Spesso, per spaventarci o darci una svegliata, ci diciamo che il riscaldamento globale cambierà le nostre vite, compreso quello che portiamo il tavola. A volte, se vogliamo proprio fare del terrorismo psicologico, sottolineiamo che ci sono cibi che rischiano semplicemente di scomparire a causa del cambiamento climatico, o come minimo di diventare rarissimi (e super costosi). Ecco, dobbiamo darvi una notizia: il riscaldamento globale ha già cambiato il nostro modo di mangiare. È una prospettiva che non appartiene (solo) al futuro, ma sta già succedendo, è già successa.
Un gruppo di ricercatori dell’Università della Columbia Britannica, Canada, è arrivato a questa conclusione attraverso uno studio dalla metodologia assolutamente insolita, quanto efficace: invece di studiare le variazioni della temperatura e della fauna locale, hanno studiato come sono cambiati i menu dei ristoranti.

Compito scritto 1:
Modifica il testo sul riscaldamento globale e il cibo, riscrivendo il passo tra "Spesso, per spaventarci" e "menu dei ristoranti.", estremi inclusi, con "ricercatori" sostituito da "studiosi".
Compito scritto 2:
Elenca tutte le forme del verbo "cambiare" presenti nel testo sul riscaldamento globale e il cibo.
Compito scritto 3:
Scrivi il seguito del testo sul riscaldamento globale e il cibo, riprendendo subito dopo la sua ultima frase.
Le voci che seguono non hanno alcun ruolo in questo lavoro.

Estratti delle voci:
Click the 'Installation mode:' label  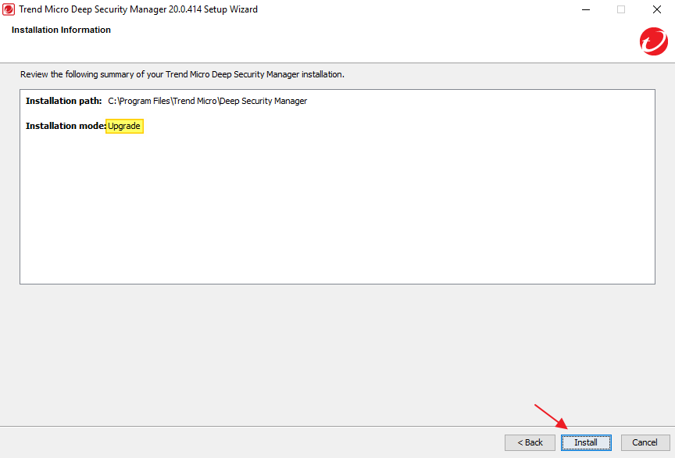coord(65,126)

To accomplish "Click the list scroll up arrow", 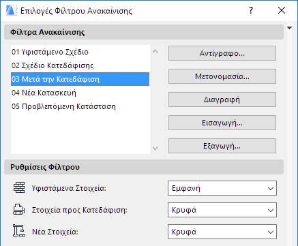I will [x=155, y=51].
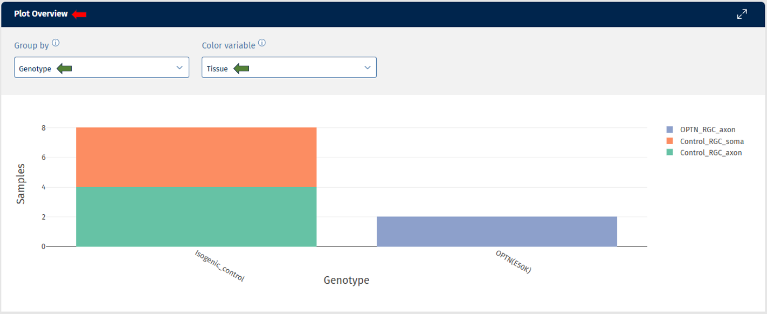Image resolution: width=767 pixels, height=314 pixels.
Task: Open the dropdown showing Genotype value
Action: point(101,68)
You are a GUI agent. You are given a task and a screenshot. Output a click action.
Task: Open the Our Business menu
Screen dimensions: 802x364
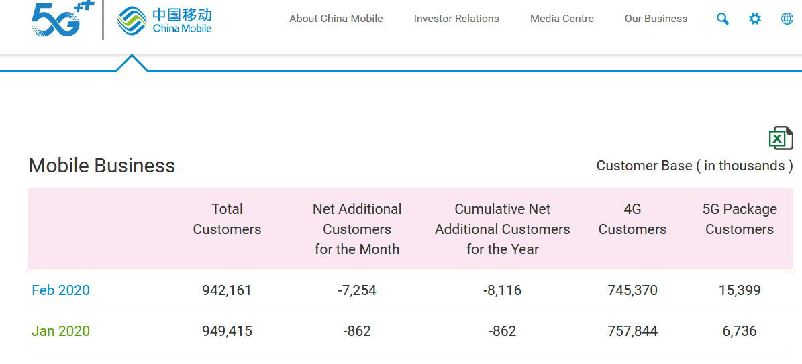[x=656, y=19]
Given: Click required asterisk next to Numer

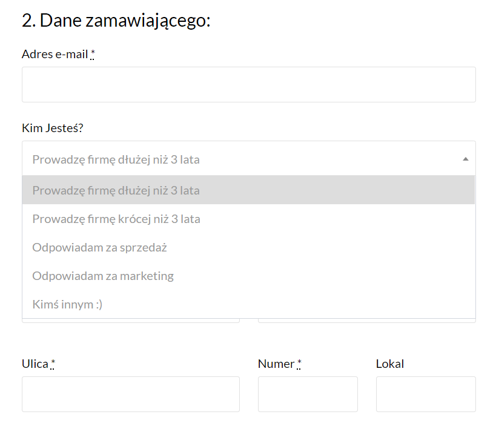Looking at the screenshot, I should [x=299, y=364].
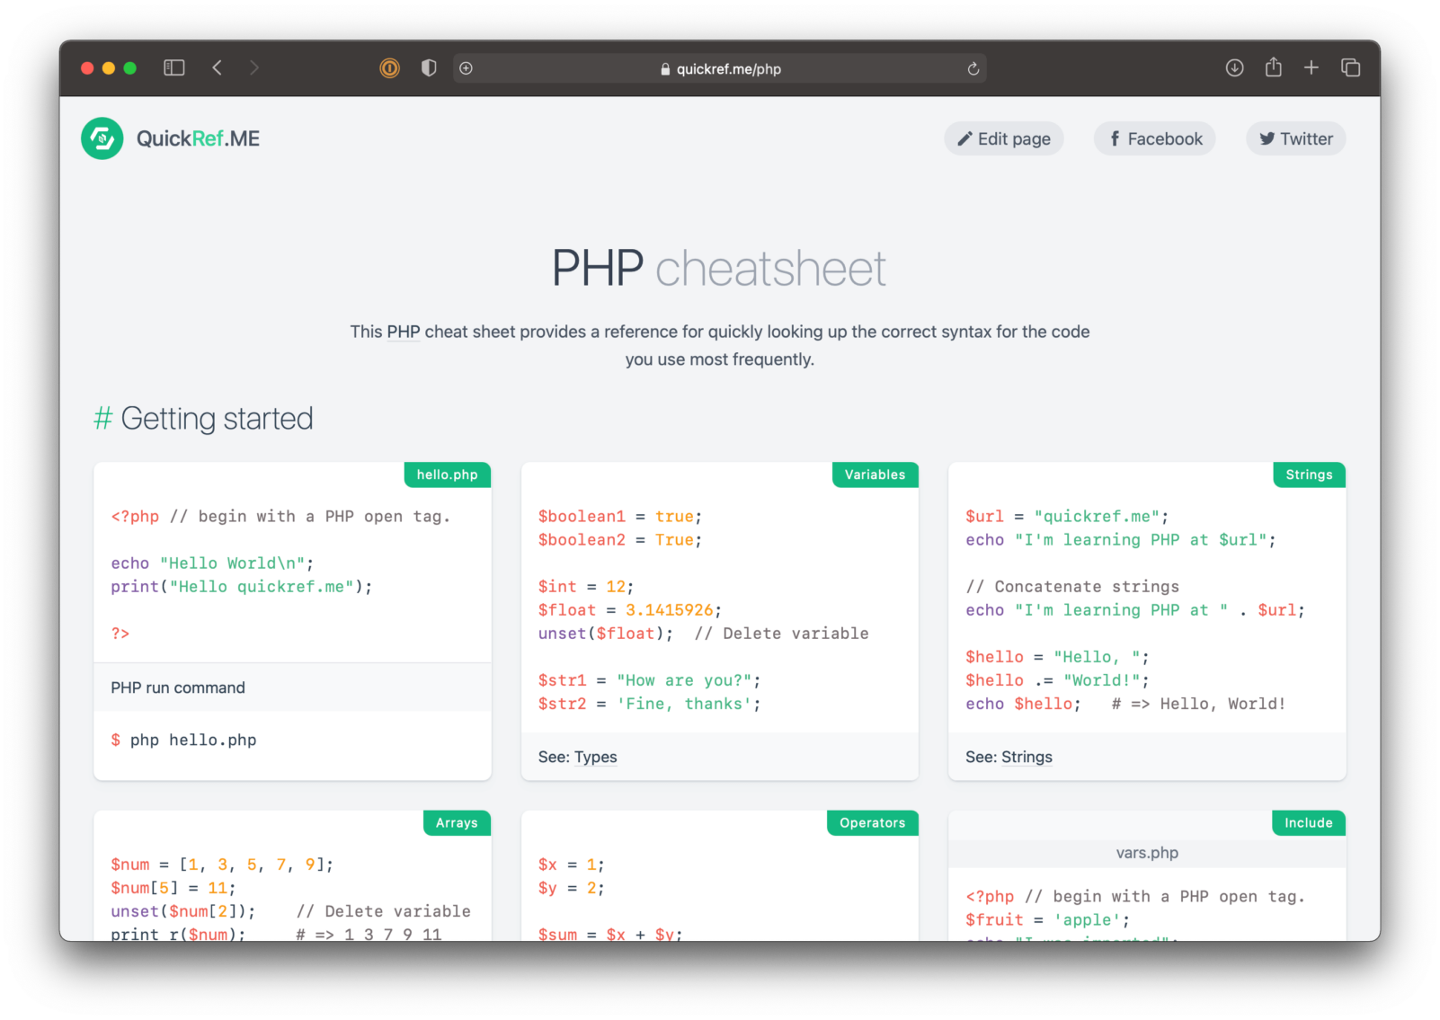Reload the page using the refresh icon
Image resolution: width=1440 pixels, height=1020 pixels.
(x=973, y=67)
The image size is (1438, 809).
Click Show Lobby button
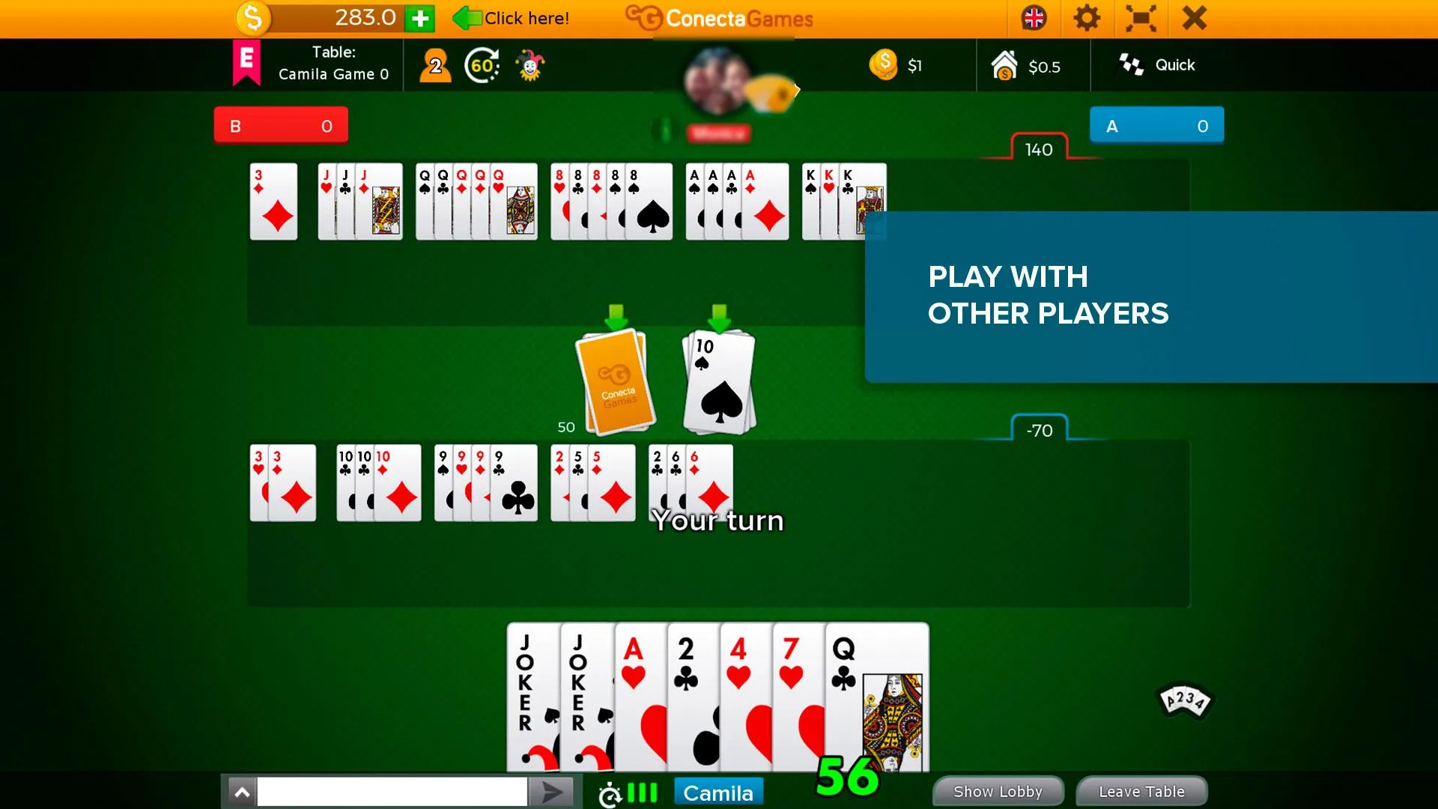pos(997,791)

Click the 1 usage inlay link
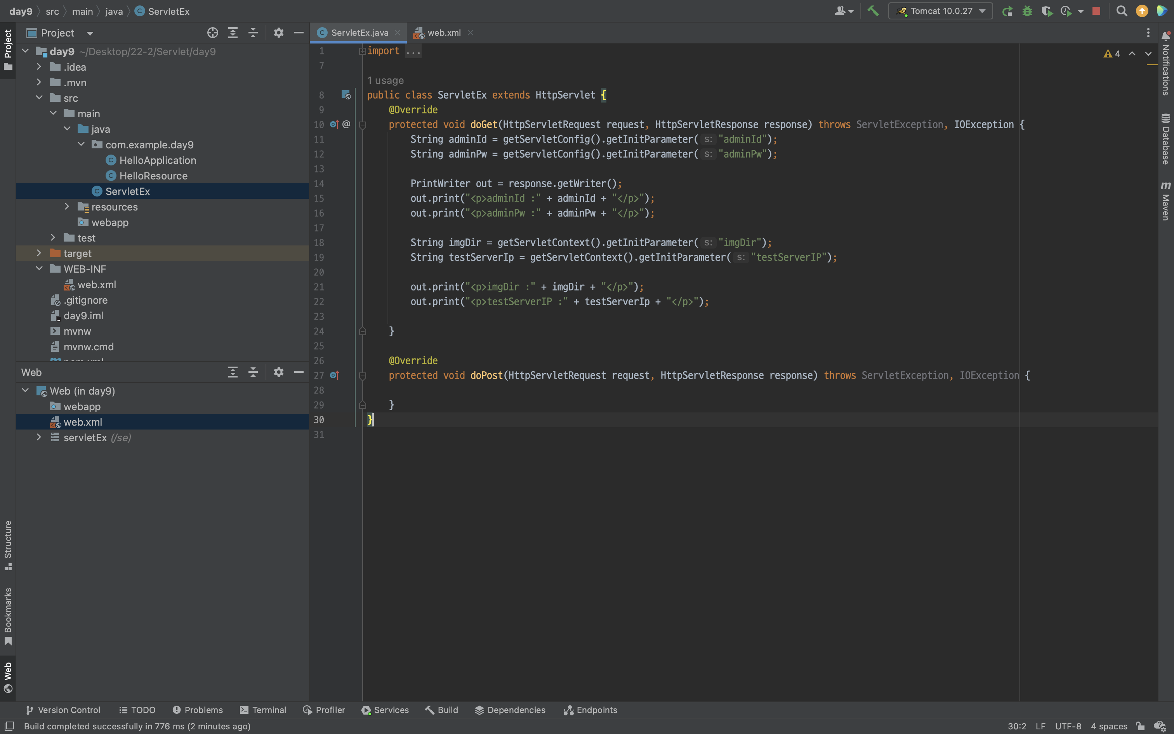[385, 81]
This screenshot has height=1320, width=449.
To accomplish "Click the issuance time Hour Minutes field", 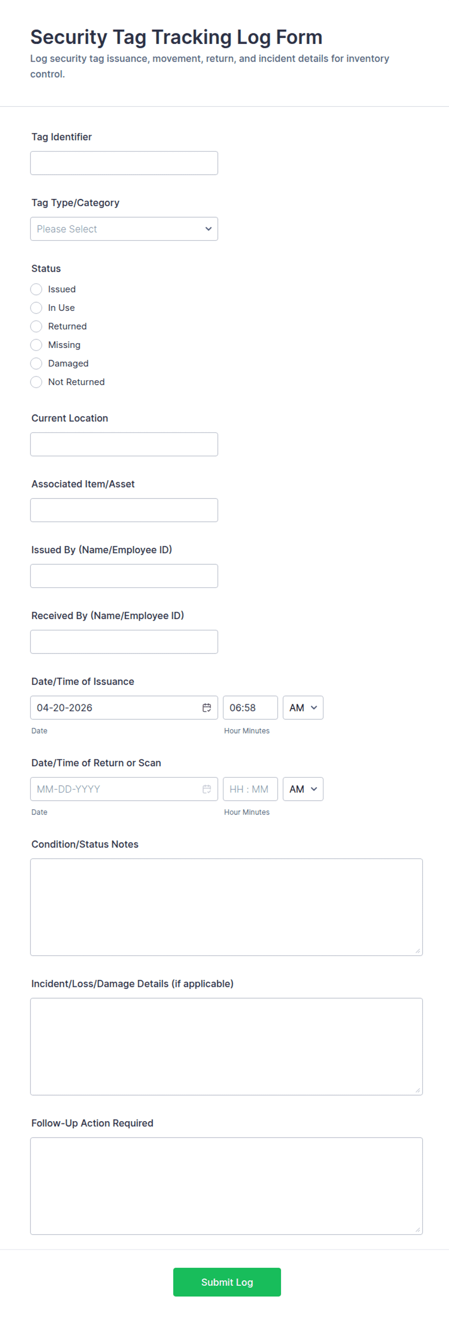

Risposta 1:
Spesso, per spaventarci o darci una svegliata, ci diciamo che il riscaldamento globale cambierà le nostre vite, compreso quello che portiamo il tavola. A volte, se vogliamo proprio fare del terrorismo psicologico, sottolineiamo che ci sono cibi che rischiano semplicemente di scomparire a causa del cambiamento climatico, o come minimo di diventare rarissimi (e super costosi). Ecco, dobbiamo darvi una notizia: il riscaldamento globale ha già cambiato il nostro modo di mangiare. È una prospettiva che non appartiene (solo) al futuro, ma sta già succedendo, è già successa.
Un gruppo di studiosi dell’Università della Columbia Britannica, Canada, è arrivato a questa conclusione attraverso uno studio dalla metodologia assolutamente insolita, quanto efficace: invece di studiare le variazioni della temperatura e della fauna locale, hanno studiato come sono cambiati i menu dei ristoranti.

Risposta 2:
- "cambierà"
- "cambiato" (in "ha già cambiato")
- "cambiati" (in "sono cambiati")

Risposta 3:
Si legge nello studio: “I cambiamenti climatici stanno causando cambiamenti nella biogeografia delle specie marine, verso latitudini più elevate, acque più profonde o seguendo gradienti di temperatura locali. Tali cambiamenti nella distribuzione delle specie stanno influenzando la pesca globale aumentando il predominio delle specie che preferiscono acque più calde all’aumentare della temperatura dell’oceano. Precedenti analisi di modelli prevedevano che i cambiamenti indotti dal clima nella disponibilità di prodotti ittici avrebbero influenzato l’intera catena dei prodotti ittici. Tuttavia, gli impatti climatici osservati sui rivenditori e sui consumatori di prodotti ittici sono stati raramente dimostrati. I ristoranti di pesce di solito fanno affidamento sulla fornitura di specie catturate localmente, e quindi l’impatto del cambiamento delle catture sul cibo che servono e, di conseguenza, sui loro commensali, può riflettersi nei loro menu”.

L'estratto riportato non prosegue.